TASK ITEM:
Look through the material and copy each line holding "green".

TASK INPUTS:
● ● ● ● ●
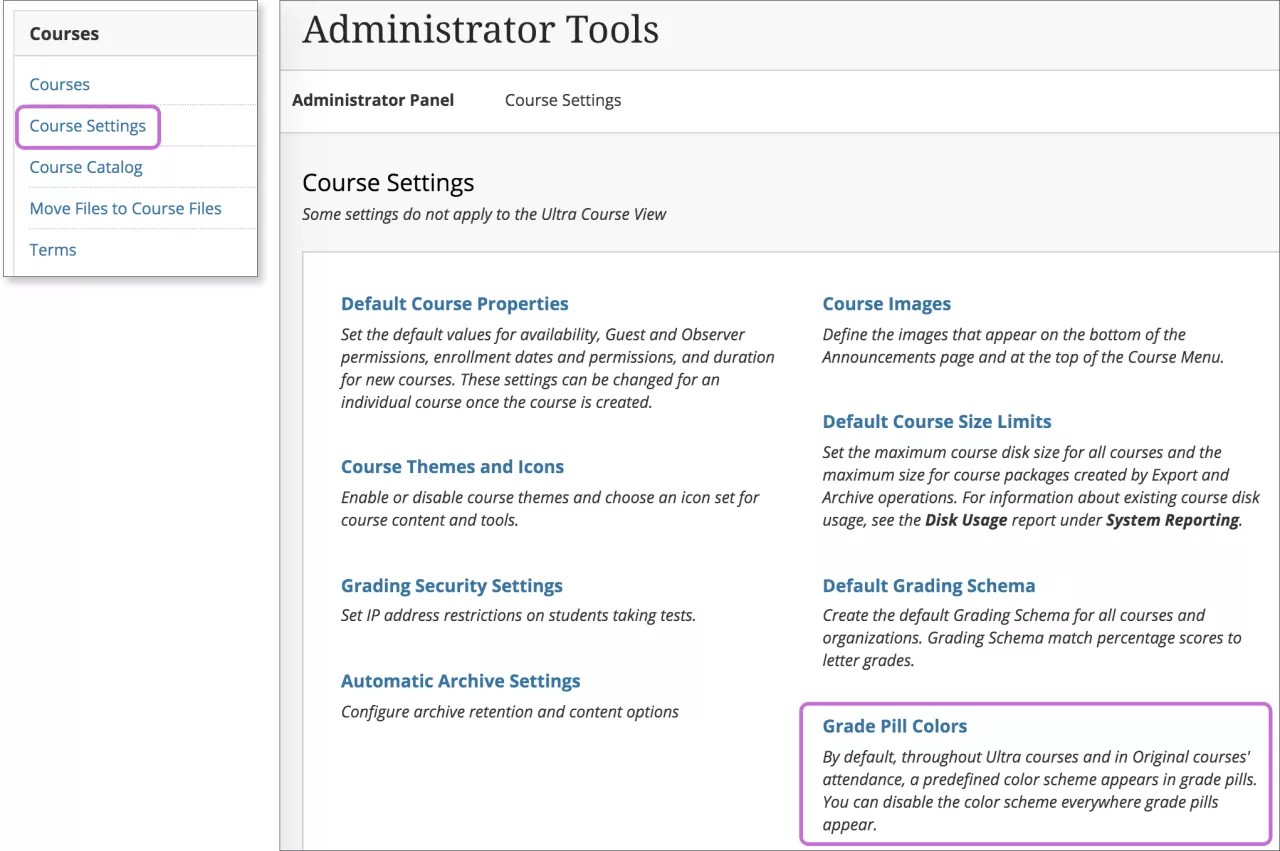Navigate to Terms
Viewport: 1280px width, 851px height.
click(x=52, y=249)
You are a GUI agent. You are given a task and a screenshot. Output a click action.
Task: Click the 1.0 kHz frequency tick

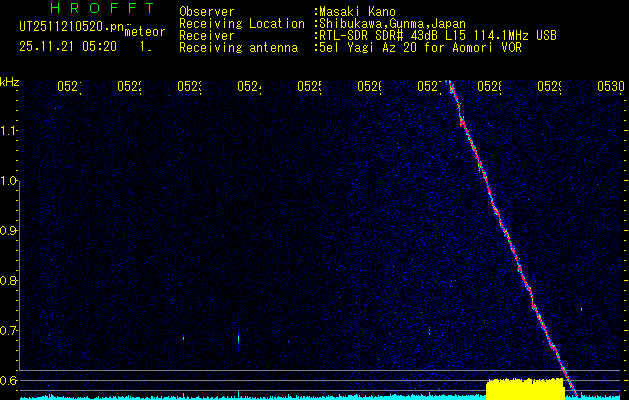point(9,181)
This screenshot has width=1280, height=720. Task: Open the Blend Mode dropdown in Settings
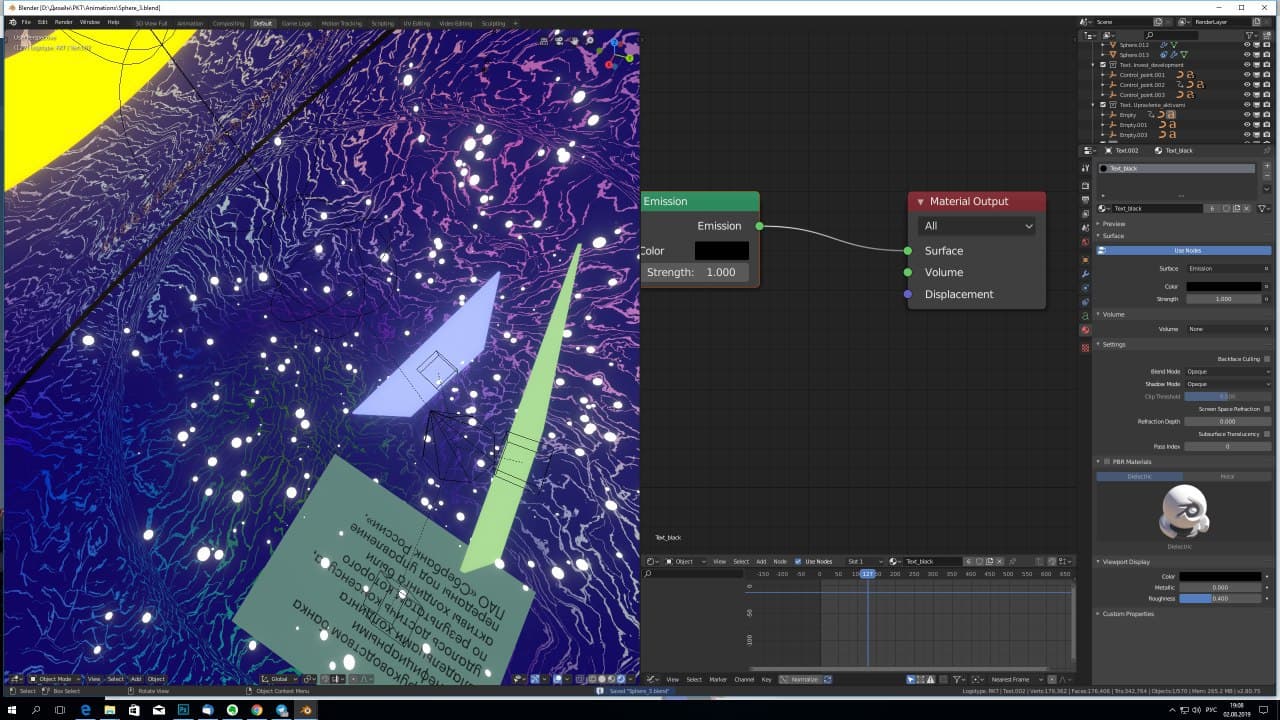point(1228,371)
● ● ● ● ●
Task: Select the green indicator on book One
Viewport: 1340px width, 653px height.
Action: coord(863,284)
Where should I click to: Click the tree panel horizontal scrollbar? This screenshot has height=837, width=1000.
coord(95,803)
● ● ● ● ●
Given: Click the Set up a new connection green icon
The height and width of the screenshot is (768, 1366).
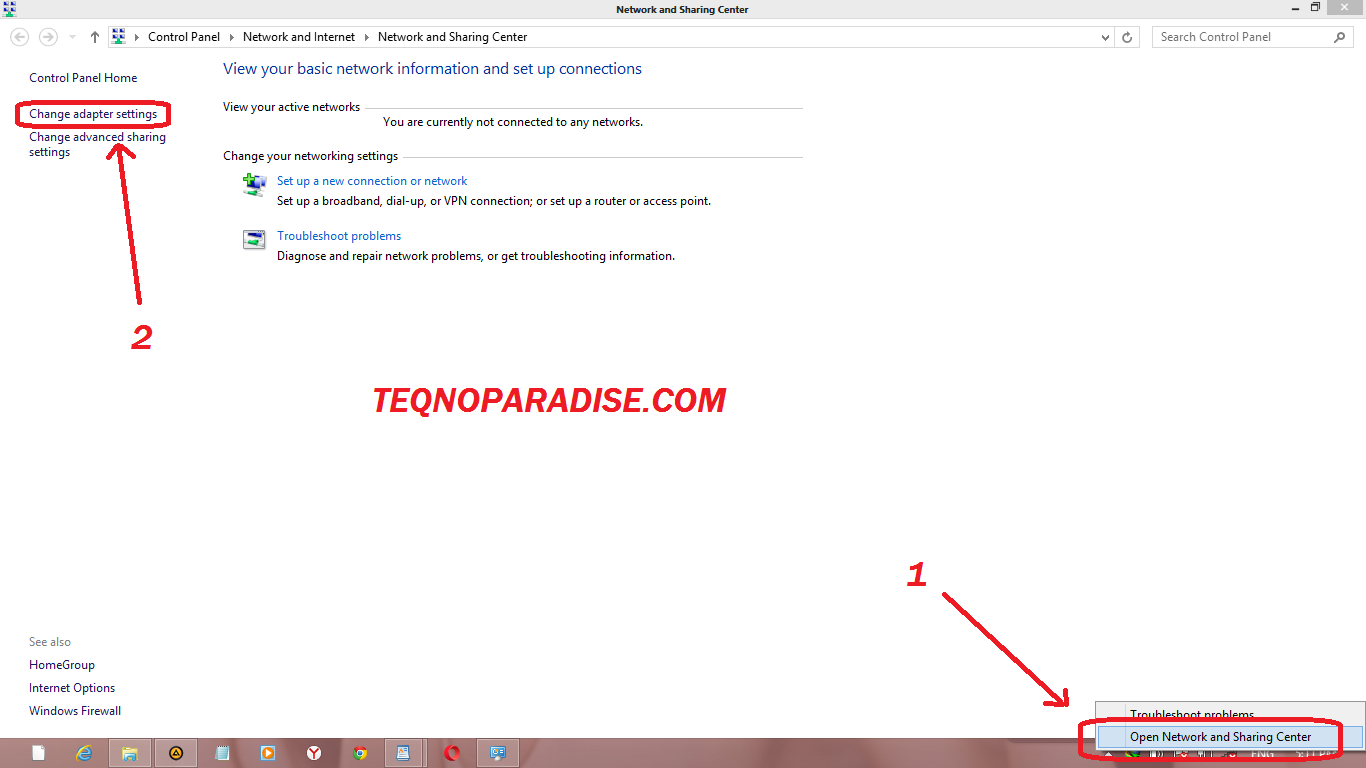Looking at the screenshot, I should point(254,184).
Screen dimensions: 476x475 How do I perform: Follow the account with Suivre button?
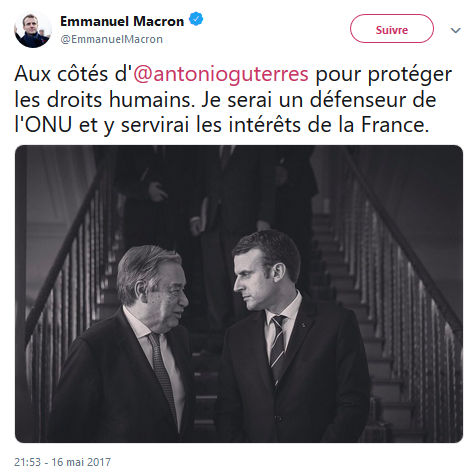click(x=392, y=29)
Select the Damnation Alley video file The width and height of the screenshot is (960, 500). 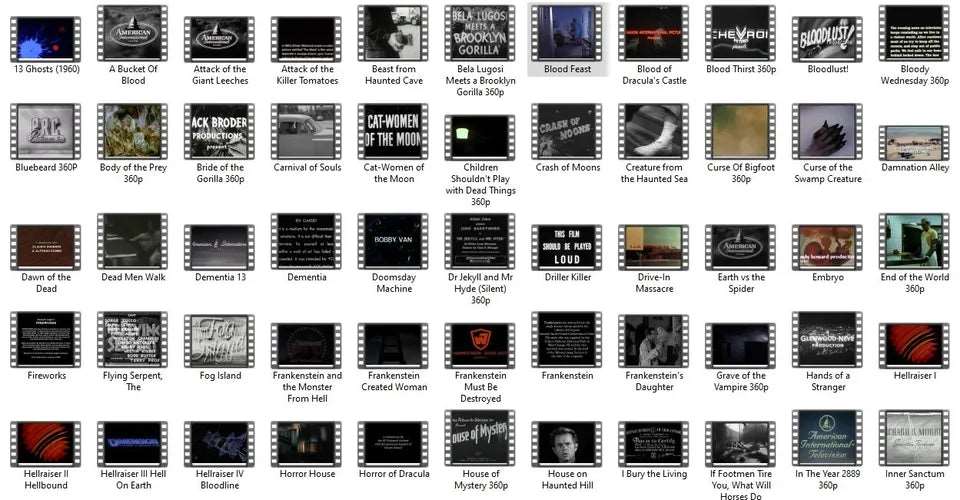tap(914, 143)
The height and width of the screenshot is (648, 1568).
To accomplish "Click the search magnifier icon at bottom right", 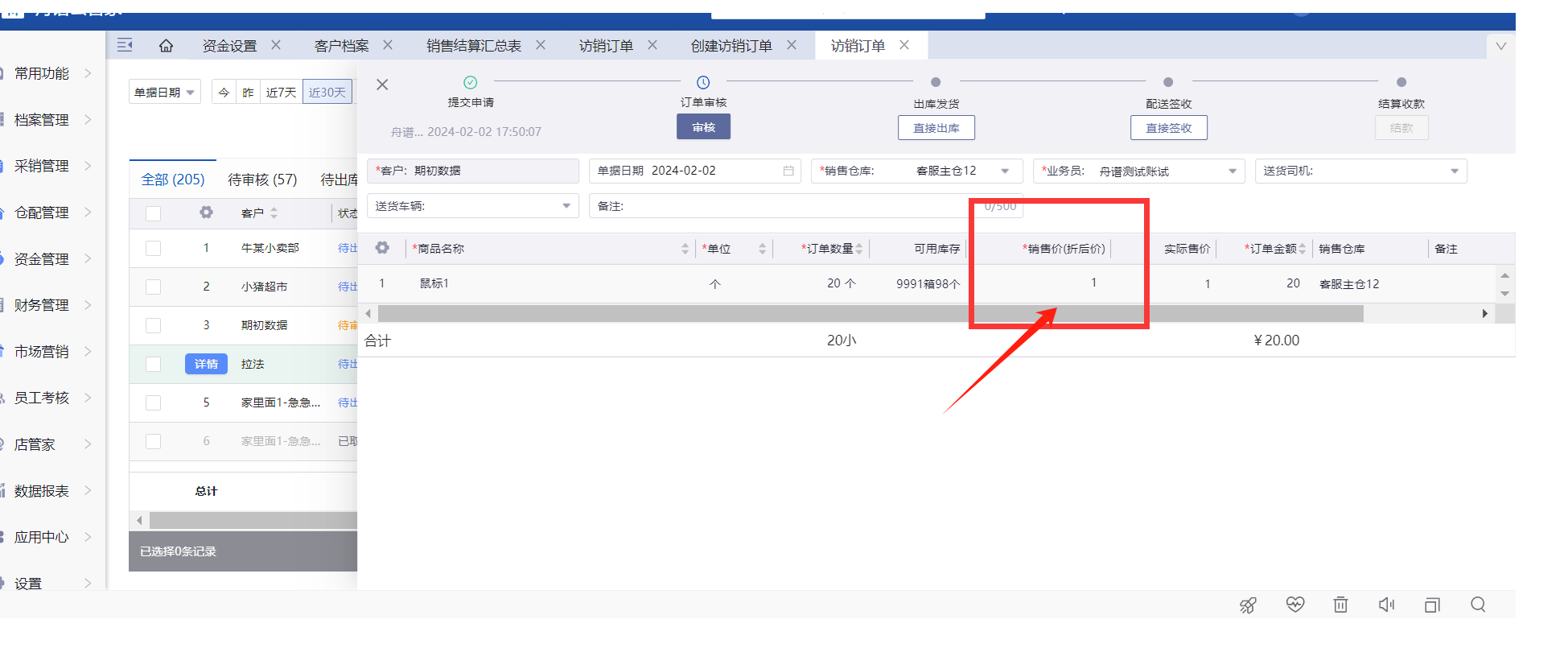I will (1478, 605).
● ● ● ● ●
TASK RESULT:
Task: Select the green indicator on book One
Given: Click the Set up a new connection green icon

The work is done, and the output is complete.